The first thing to do, in order to think clearly about education,
is to understand that education and attendance at institutions are
two different subjects. A person may educate himself without attending an institution; a
person may graduate from an educational institution without having
received an education. If you ask me, the biggest consumer fraud in America today is
university education. Most of the kids' parents aren't getting what
they are paying through the nose for. Outside the fields of
engineering and the hard sciences, where fraud is difficult, most
universities are peddling 1960s heifer dust in lieu of an education.

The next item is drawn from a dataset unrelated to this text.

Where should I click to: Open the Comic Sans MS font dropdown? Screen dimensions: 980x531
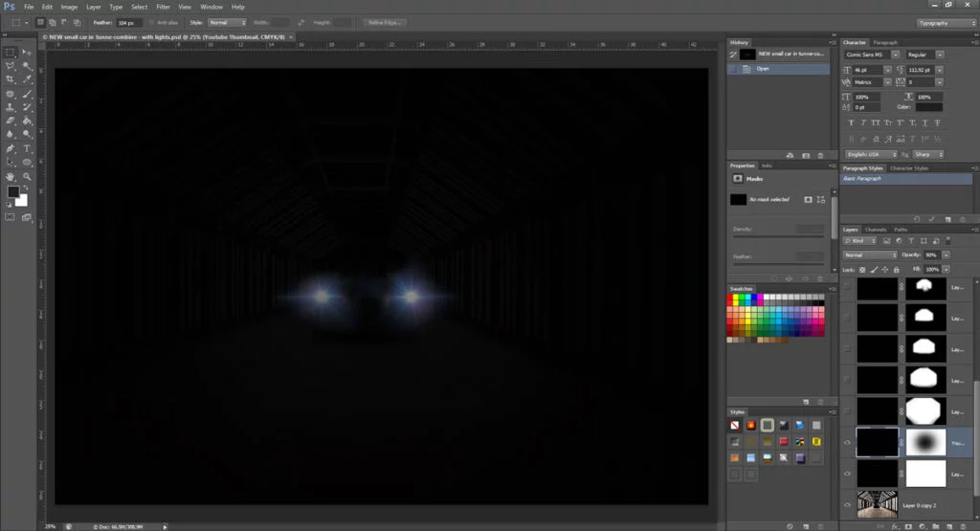896,55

But a second aspect that needs consideration is the question,
educate for what purpose? The canard thrown at Americans to the point of upchuck is, ``We
must educate our children to compete in the global economy.'' This
is false for a number of reasons. In the first place, only a small percentage of the American gross
domestic product involves international trade. In the second place, about half of that is not real international
trade but merely intercorporate transfers between a multinational
corporation's factories in foreign countries and its U.S. sales and
distribution outlets. A farmer or timber cutter doesn't need to know Japanese just
because the end product of his labor may be sold to someone in
Tokyo. There are, in fact, only a tiny percentage of jobs that involve
direct work with foreigners. A more evil aspect of the big lie is that you can't train
American assembly-line workers to compete with the Chinese and
others in poor nations unless you know how to train them to live on
$4 a day or less. Nobody moves factories out of America to get better-trained and
better-educated workers. They move them out to get cheap labor and
to avoid health, safety or environmental requirements. These chief executive officers are making an immoral and
unpatriotic decision. They are putting Americans out of work in
order to make more profit and to evade what ought to be human and
moral responsibilities toward all workers and the environment. If
Americans had sense enough to pound sand down a rat hole, they would
despise these (expletive deleted) and anybody, conservative or
liberal, who carries water for them. Free trade, as actually practiced by the United States
government, is a fraud. But to get back to education, about 85 percent of all students
need commercial and vocational training so that they can make a
living. Only about 15 percent have the intelligence quotient
necessary or any need to go to college. The fact that businesses require college degrees for jobs that
don't in fact need them is part of the problem. University education should be reserved for people in the
sciences and for people who aspire to public leadership positions.
You don't need a big, expensive university campus to learn law,
accounting, journalism or business. You certainly don't need these
God-awful colleges of education -- a world-class misnomer -- to
train teachers. But in dumbed-down America -- dumbed down, thanks to government
education -- the education bureaucratic tail wags the dog. For $400 billion a year spent on government education, the
American taxpayers aren't getting much for their money. The answer is to abandon public education. Pull your children out
and let it collapse. It's bad to waste a mind; it's even worse to ruin one.